11. 2 Definition of Done
- Regulatory/tax/AML reporting included; KPI owners are assigned.
- Stable PSP/KYC integrations; Time-to-Wallet monitoring and success margins.
- RG tools are active; intervention/self-exclusion telemetry; registry matches - online.
- DR/BCP: restore tests performed; RTO/RPO normal; acts of exercises are drawn up.
- Advertising/affiliates: content audit, violation and action log, correct labeling.
12) RACI (example for online bookmaker)
13) Typical risks and mitigation
14) 90-180 Day Roadmap (example)
Month 1-2: selection of licensing jurisdiction (e.g. NT), gap analysis, launch of SDLC/Observability/Security remediations, setup of AML/AUSTRAC loops.
Month 2-3: collection of a package for a license, penetration tests/scans, DR acts, contracts with PSP/KYC/anti-fraud providers, design of an advertising model under restrictions.
Month 3-4: submission/approval, dry-run demo (dashboards, magazines, RG/AML/payments/advertising), finalization of tax POCT logic.

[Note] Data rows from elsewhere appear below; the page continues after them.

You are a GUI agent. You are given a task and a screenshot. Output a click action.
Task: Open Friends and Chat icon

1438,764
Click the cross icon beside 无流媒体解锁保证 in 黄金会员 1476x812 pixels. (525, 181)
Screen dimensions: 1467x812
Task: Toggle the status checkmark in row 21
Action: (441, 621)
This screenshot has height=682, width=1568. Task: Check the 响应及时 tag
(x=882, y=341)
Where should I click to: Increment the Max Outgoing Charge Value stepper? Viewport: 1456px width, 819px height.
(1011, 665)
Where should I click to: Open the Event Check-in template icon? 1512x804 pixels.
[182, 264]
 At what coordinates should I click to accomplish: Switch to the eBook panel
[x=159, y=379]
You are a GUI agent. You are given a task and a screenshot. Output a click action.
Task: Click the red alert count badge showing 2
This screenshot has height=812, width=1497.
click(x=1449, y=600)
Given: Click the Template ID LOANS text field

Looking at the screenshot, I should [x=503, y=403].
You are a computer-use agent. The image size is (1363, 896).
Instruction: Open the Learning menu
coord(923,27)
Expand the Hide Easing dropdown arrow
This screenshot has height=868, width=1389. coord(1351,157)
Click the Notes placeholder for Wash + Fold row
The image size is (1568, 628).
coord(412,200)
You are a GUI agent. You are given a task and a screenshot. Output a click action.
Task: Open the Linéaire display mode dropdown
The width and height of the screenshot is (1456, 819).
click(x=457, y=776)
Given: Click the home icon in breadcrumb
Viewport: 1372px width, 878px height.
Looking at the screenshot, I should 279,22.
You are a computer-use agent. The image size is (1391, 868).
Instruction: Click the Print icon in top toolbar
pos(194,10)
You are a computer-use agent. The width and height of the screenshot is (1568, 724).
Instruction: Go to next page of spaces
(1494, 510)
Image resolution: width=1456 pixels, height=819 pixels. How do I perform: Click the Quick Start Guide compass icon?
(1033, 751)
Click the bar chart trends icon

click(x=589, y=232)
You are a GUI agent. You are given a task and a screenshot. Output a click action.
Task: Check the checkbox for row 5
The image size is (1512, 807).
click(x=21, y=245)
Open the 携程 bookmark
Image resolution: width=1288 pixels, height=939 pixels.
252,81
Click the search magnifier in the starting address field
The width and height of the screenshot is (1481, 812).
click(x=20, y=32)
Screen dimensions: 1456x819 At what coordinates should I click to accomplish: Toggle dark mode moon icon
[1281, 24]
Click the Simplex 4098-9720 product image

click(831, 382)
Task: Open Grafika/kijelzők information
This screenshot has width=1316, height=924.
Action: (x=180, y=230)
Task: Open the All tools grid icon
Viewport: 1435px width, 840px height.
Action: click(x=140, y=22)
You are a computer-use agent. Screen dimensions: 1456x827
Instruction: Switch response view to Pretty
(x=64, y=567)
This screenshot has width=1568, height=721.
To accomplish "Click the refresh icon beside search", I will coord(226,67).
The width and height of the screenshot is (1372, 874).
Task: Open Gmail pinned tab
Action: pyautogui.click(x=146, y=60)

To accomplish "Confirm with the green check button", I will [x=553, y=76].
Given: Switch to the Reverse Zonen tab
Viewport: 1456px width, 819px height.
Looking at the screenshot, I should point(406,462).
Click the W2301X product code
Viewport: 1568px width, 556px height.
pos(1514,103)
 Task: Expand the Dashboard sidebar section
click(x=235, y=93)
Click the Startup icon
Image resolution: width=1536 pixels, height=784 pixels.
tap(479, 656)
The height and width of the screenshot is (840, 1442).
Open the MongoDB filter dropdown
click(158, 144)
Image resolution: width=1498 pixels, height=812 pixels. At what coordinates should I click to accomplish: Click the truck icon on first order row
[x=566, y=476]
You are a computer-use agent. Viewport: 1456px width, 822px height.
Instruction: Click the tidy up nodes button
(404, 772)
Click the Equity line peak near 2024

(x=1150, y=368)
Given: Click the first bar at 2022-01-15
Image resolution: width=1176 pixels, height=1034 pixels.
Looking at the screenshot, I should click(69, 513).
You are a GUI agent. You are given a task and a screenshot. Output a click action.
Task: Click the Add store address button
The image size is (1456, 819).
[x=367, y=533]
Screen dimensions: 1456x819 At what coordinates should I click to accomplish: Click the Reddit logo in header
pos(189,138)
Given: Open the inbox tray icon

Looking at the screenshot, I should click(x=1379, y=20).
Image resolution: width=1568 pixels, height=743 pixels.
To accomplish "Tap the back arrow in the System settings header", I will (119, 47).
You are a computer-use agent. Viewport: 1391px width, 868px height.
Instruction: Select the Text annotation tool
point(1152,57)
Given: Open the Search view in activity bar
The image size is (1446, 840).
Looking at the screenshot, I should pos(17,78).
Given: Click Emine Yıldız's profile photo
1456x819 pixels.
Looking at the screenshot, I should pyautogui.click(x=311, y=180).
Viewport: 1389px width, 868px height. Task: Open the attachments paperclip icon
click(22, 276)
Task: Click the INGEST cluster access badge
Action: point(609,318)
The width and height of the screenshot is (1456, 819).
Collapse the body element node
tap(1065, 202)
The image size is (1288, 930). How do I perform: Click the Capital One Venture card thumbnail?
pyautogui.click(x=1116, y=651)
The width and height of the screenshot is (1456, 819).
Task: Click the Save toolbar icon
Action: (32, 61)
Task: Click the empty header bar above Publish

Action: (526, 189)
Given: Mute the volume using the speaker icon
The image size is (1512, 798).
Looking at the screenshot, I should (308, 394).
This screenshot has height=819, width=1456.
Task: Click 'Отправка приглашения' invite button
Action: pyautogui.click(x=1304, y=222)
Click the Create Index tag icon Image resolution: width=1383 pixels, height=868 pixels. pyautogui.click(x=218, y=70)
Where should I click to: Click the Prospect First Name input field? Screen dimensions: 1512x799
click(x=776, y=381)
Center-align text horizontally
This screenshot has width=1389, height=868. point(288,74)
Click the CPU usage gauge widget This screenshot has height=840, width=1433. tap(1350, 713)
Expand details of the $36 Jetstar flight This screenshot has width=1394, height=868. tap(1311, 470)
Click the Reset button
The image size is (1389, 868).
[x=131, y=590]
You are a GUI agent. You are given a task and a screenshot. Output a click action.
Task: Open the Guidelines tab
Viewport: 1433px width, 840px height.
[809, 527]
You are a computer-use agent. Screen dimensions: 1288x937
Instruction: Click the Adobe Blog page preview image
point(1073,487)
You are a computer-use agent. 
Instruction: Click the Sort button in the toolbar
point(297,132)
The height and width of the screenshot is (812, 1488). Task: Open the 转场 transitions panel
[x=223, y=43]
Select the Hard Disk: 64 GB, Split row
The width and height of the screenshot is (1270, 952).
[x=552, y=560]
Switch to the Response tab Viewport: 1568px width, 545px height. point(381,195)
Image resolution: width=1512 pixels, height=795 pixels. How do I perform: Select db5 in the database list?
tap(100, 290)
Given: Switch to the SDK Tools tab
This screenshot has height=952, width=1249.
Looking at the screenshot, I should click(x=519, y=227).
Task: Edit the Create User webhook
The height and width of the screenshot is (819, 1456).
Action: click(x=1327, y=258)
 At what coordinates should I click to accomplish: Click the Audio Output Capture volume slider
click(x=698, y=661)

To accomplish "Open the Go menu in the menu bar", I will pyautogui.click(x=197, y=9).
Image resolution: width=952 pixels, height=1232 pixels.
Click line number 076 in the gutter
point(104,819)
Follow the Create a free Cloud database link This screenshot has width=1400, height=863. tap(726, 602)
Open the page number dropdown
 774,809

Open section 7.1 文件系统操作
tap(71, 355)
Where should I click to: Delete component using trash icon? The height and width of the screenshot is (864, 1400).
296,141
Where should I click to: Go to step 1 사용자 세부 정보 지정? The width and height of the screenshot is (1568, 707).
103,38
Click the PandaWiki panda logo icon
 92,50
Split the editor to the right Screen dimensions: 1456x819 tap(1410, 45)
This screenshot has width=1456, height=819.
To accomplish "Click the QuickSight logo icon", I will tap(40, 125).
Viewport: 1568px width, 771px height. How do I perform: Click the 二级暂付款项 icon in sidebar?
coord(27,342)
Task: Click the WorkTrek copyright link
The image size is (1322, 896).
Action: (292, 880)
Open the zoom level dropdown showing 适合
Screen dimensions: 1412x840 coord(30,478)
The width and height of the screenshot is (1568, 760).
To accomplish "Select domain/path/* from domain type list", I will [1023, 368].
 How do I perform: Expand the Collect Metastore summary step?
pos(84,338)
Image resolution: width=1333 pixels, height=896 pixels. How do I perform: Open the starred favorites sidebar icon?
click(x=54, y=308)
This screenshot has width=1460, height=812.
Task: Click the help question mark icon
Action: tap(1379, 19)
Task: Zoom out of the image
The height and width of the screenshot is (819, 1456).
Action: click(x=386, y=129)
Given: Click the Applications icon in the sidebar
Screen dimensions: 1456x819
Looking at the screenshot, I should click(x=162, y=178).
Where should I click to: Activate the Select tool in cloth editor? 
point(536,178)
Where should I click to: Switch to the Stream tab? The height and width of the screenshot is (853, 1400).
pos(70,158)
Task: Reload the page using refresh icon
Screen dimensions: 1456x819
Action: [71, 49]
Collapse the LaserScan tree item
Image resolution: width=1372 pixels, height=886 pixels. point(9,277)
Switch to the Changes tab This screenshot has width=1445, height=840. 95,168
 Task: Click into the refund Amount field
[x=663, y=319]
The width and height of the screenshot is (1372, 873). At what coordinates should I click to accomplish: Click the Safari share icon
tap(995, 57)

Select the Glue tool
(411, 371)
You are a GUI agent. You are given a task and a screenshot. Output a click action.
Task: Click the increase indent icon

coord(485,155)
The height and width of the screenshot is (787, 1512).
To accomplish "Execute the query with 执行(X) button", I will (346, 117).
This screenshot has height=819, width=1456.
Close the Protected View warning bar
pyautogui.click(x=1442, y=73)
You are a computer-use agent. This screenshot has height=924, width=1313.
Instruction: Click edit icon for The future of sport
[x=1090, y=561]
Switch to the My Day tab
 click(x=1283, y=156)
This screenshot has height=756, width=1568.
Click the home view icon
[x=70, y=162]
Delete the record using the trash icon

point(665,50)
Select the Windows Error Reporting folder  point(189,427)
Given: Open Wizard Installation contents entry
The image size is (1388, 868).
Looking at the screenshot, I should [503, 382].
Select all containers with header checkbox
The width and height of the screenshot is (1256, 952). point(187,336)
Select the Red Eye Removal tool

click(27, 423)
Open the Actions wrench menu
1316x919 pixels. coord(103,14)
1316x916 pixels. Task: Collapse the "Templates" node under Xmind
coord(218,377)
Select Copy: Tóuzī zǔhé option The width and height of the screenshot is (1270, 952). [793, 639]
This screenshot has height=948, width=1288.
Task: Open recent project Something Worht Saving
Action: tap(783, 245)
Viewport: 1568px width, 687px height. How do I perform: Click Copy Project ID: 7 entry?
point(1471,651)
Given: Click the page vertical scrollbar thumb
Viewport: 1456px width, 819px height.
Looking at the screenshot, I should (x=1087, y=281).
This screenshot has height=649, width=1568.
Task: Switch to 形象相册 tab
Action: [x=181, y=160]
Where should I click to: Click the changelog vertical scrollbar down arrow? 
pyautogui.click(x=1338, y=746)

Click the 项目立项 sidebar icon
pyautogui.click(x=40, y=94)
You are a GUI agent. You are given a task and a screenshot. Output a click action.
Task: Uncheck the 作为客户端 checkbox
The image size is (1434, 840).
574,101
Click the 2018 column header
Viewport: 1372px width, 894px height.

Month 4-6: Q & A/variations, on-boarding payments/content, reporting inclusion, KPI control (SLO/SLI, TtW, RG metrics).
Summary
Australia is a federal ban on online casinos under permitted online bookmaking and lotteries in state/territory (often NT) licenses, with powerful ACMA/AUSTRAC oversight and strict advertising/payment and RG regulations. A successful strategy is built on evidence-first: SDLC/observability/safety/DR, RG telemetry, AML processes, correct advertising and accurate POCT accounting. This approach opens up sustainable access to the payment ecosystem and partners of one of the most mature markets in the Asia-Pacific region.